Distributed Training Engineer
Periodic Labs
Periodic Labs Job Posting
We are an AI + physical sciences lab building state of the art models to make novel scientific discoveries. We are well funded and growing rapidly. Team members are owners who identity and solve problems without boundaries or bureaucracy. We eagerly learn new tools and new science to push forward our mission.
About the Role
You will optimize, operate and develop large-scale distributed LLM training systems that power AI scientific research.
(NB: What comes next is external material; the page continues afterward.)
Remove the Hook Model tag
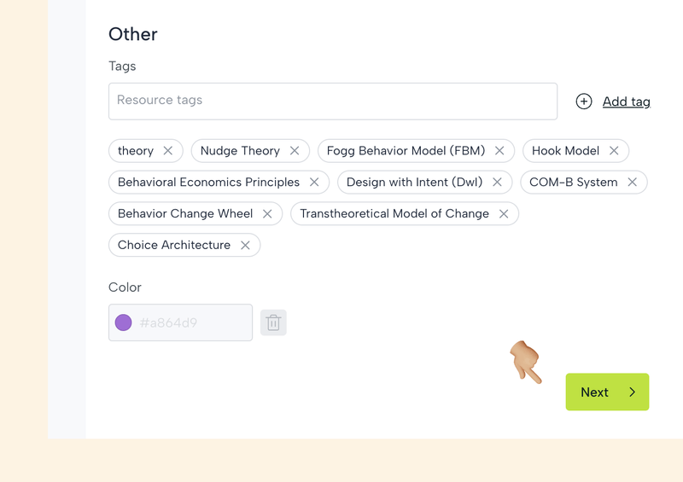 (614, 151)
You will work closely with researchers to bring up, debug, and maintain mid-training and reinforcement learning workflows. You will build tools and directly support frontier-scale experiments to make Periodic Labs the world's best AI + science lab for physicists, computational materials scientists, AI researchers, and engineers. You will contribute open-source large scale LLM training frameworks.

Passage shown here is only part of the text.